At the end, we do what we really need to arrive at the result we are looking for:

(defn solution []
  (println (reduce + (filter #(= 0 (mod % 2)) (take-while (partial > 4e6) (fibs))))))
(solution)

A lot of nesting here – let’s break this one down inside-out:

  • Calling:
(fibs)

will lazily generate all Fibonacci numbers

  • Let’s first examine:
(partial > 4e6)

What this does is make a function that when passed an argument returns whether 4e6 is greater then the argument passed in. This is the same as:

#(> 4e6 %)
  • This part:
(take-while (partial > 4e6) (fibs))

is a simple and powerful concept for filtering lists.
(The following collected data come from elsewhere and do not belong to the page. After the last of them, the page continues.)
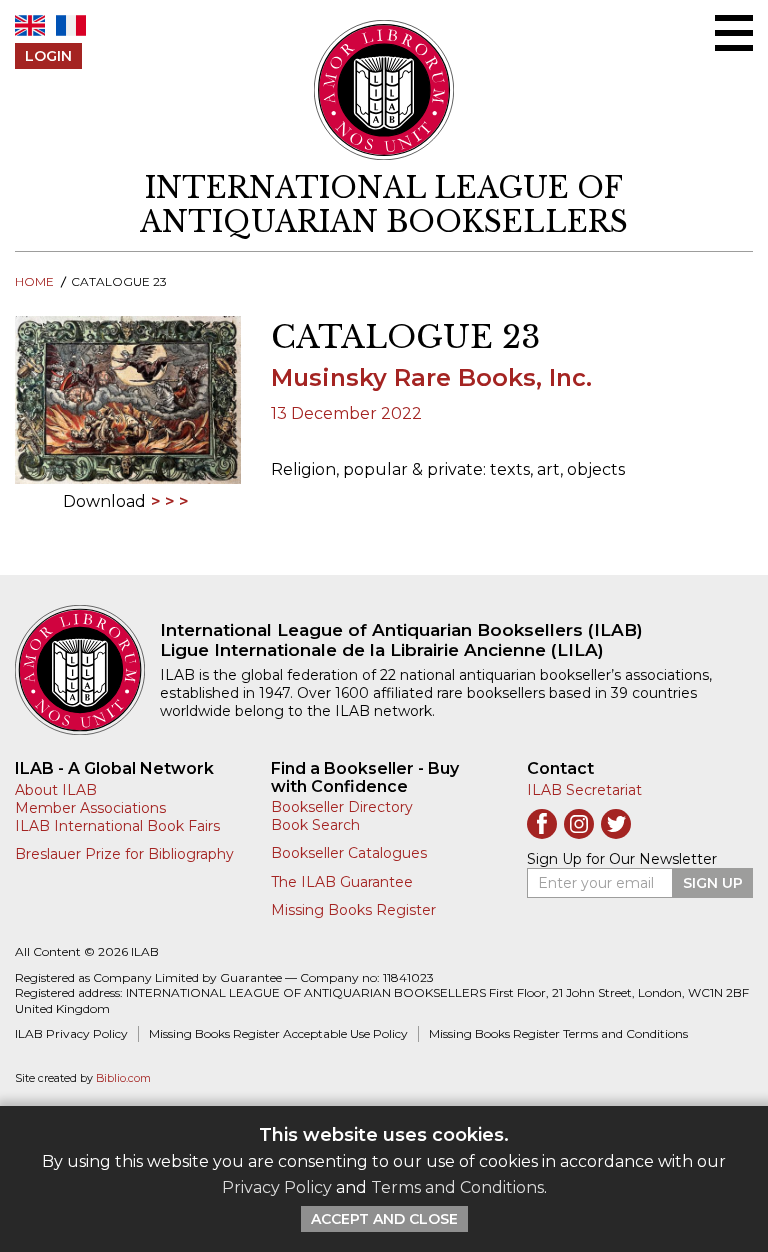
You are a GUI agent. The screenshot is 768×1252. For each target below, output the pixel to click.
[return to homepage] (87, 670)
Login (48, 56)
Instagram (579, 824)
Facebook (542, 824)
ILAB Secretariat (584, 790)
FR (71, 25)
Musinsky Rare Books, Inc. (431, 377)
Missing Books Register (353, 910)
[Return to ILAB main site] (384, 90)
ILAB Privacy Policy (71, 1033)
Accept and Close (384, 1219)
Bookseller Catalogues (349, 853)
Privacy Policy (277, 1187)
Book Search (315, 825)
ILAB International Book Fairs (117, 826)
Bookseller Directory (342, 807)
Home (34, 281)
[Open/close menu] (734, 33)
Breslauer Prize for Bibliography (124, 854)
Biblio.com (123, 1078)
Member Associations (90, 808)
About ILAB (56, 790)
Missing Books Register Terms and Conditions (558, 1033)
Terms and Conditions (457, 1187)
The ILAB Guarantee (342, 882)
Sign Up (713, 883)
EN (30, 25)
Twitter (616, 824)
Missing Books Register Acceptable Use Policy (278, 1033)
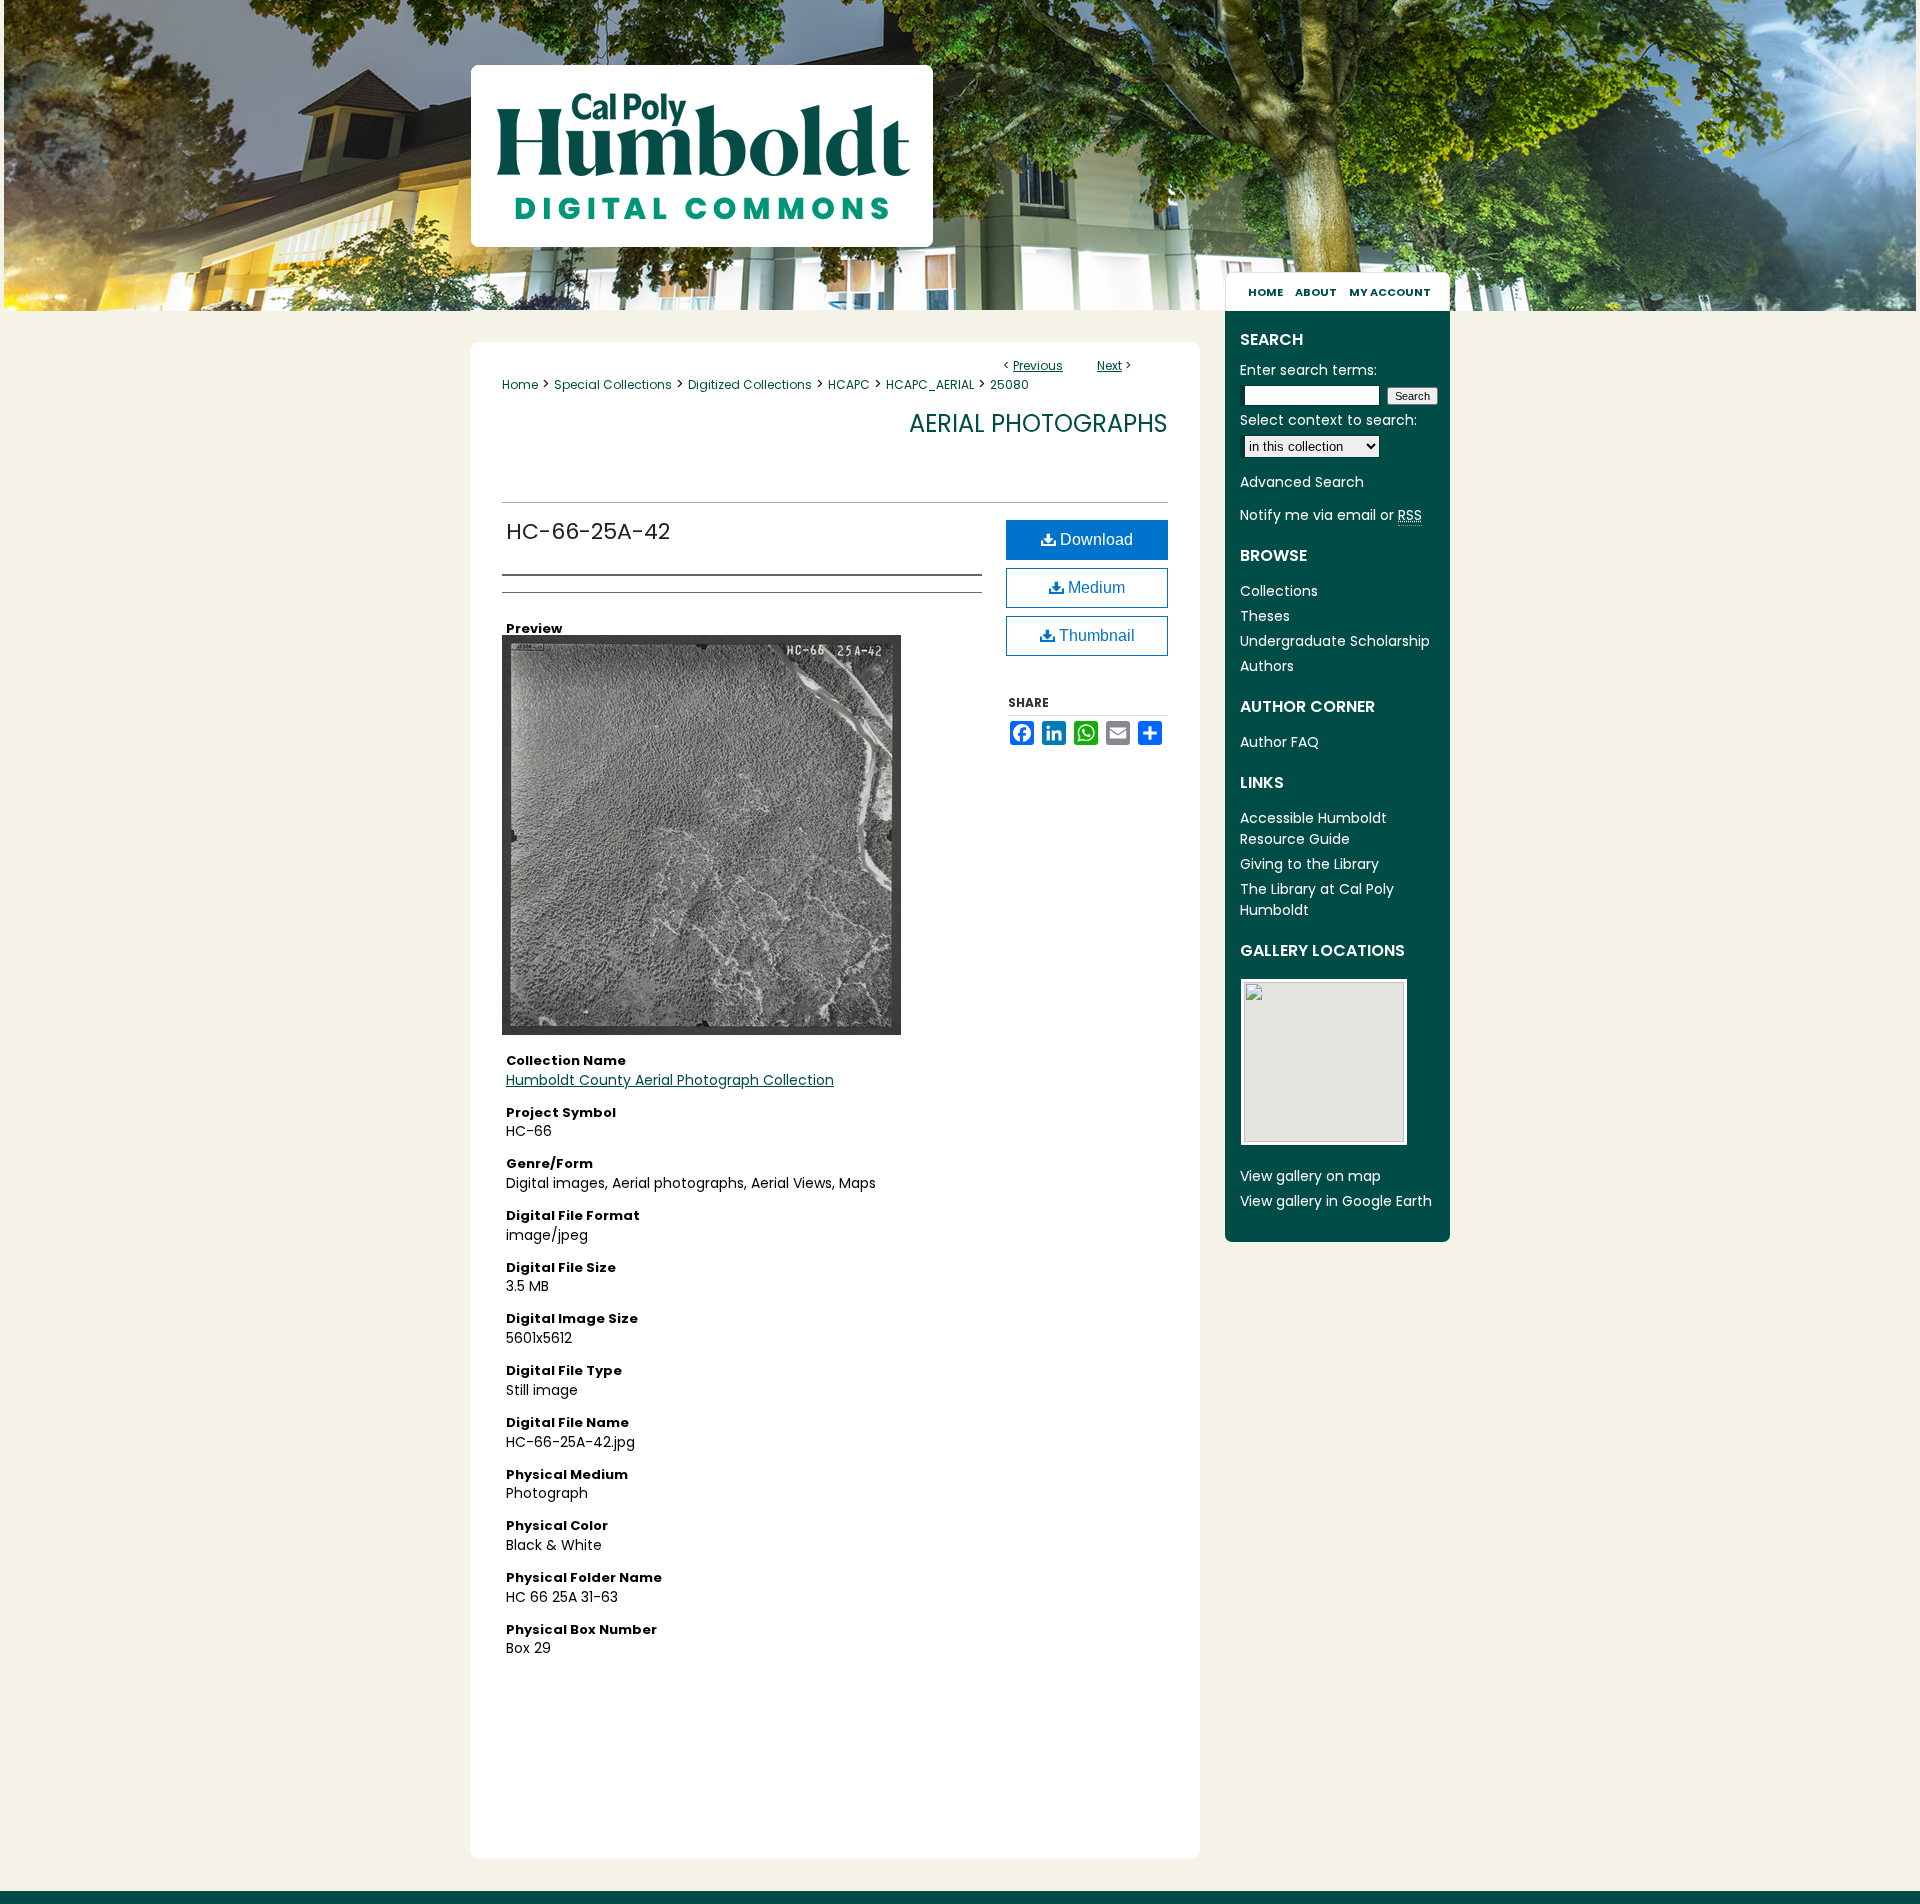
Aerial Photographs (1038, 423)
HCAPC (849, 384)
  • What it does is following:
    • Take the input sequence (let’s call it I) – whatever (fibs) returns, and it’s Fibonacci list in this case
    • Start generating a new sequence (let’s call it S) from the beginning of the sequence
    • S is generated by adding the members of I one by one while the given function is true
    • Function in this case is (partial > 4e6), so what we essentially achieve here is generate a sequence of numbers not greater then 4 million, as per the problem requirement. Let’s call this list L4 going forward
  • In the next step we have
(filter #(= 0 (mod % 2)) L4)
  • What filter does is:
    • Go through the given list – L4 in this case and return a list of the elements that satisfy the given function
    • The function in this case is #(= 0 (mod % 2)), which basically gives us elements that are evenly (with no remainder) divisible by 2
    • Let’s call this list L2
  • The next part:
(reduce + L2) 

is again a nice function

  • What it does:
    • Let’s assume we have a list l = (a1, a2, a3, a4, a5, …, aN)
    • What (reduce f l) basically does is this:
      • r1 = (f a1 a2)
      • r2 = (f r1 a3)
      • r3 = (f r2 a4)
      • rN-1 = (f rN-2 aN)
      • rN-1 is the result returned by (reduce f l)
    • In our case, what it would do is basically apply a sum (+) function to the list, effectively giving us a sum of the numbers in the list

Finally, we print the result and that’s what we use to solve the problem.